Enhanced Early Detection of Thyroid Abnormalities using a Hybrid Deep Learning Model: A Sequential CNN and K-Means Clustering Approach

Abstract

The thyroid gland, often referred to as the butterfly gland due to its shape, is located in the neck and plays a crucial role in regulating metabolism. It is susceptible to various health conditions, including hypothyroidism, hyperthyroidism, thyroid cancer, and thyroid nodules. Early detection of these conditions is essential for accurate diagnosis and effective treatment. Detecting thyroid nodules using machine learning and deep learning techniques presents a challenging yet promising research avenue. The choice of model depends on the characteristics of the patient's thyroid data, the dataset size, and the available computational resources. Hybrid models can be employed to handle complex data more effectively.
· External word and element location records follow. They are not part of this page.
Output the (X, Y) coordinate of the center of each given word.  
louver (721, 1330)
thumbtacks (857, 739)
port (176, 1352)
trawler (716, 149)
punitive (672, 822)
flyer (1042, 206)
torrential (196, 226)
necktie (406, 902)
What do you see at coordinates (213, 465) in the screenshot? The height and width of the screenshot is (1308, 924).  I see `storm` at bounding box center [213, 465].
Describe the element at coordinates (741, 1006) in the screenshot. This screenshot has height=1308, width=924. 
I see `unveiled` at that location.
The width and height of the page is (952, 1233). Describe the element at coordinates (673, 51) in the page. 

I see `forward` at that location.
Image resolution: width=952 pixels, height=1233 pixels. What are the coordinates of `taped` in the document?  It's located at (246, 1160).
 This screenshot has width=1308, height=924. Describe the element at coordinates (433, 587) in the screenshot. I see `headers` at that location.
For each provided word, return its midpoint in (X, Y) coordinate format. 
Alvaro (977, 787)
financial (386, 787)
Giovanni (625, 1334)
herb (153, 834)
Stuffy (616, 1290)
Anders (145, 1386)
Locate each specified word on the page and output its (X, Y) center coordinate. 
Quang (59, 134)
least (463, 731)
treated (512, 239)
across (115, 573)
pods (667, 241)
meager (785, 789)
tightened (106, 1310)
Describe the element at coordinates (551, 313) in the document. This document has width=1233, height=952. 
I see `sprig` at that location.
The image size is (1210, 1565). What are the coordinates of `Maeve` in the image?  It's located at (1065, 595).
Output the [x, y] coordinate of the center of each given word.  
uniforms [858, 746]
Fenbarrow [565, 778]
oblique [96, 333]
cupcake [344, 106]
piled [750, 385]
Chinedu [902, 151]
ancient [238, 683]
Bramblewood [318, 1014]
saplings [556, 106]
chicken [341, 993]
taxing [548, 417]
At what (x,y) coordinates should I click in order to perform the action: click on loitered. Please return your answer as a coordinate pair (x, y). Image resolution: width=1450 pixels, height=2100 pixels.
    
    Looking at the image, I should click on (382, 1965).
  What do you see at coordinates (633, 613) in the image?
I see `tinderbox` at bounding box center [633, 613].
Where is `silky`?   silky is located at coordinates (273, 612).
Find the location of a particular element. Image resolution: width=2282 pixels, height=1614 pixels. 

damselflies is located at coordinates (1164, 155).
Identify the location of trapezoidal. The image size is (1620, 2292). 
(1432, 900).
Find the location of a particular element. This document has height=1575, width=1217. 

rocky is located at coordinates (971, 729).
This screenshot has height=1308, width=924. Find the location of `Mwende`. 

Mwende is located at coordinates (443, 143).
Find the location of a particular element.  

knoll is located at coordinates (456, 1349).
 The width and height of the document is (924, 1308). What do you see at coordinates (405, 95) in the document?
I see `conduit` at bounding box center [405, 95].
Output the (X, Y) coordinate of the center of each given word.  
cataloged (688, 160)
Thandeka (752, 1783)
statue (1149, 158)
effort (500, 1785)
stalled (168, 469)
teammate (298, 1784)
In this study, a sequential Convolutional Neural Network (CNN) model was developed due to its capability to automate feature extraction and focus on Regions-of-Interest (ROIs) for detecting thyroid abnormalities. The proposed model achieved an accuracy of 81.5%, with a precision of 97.4% and a sensitivity of 83.1%, indicating its robustness in classifying images as benign or malignant. The confusion matrix provided further performance insights. Data segmentation was enhanced using K-means clustering for its scalability and efficiency in processing large medical image datasets. Compared to traditional models, the proposed hybrid approach demonstrated a significant improvement in diagnostic accuracy and precision, achieving performance gains of approximately 15-20% over baseline methods. These advancements underscore the potential of integrating machine learning and deep learning in medical diagnostics, paving the way for more reliable and efficient diagnostic tools for healthcare professionals.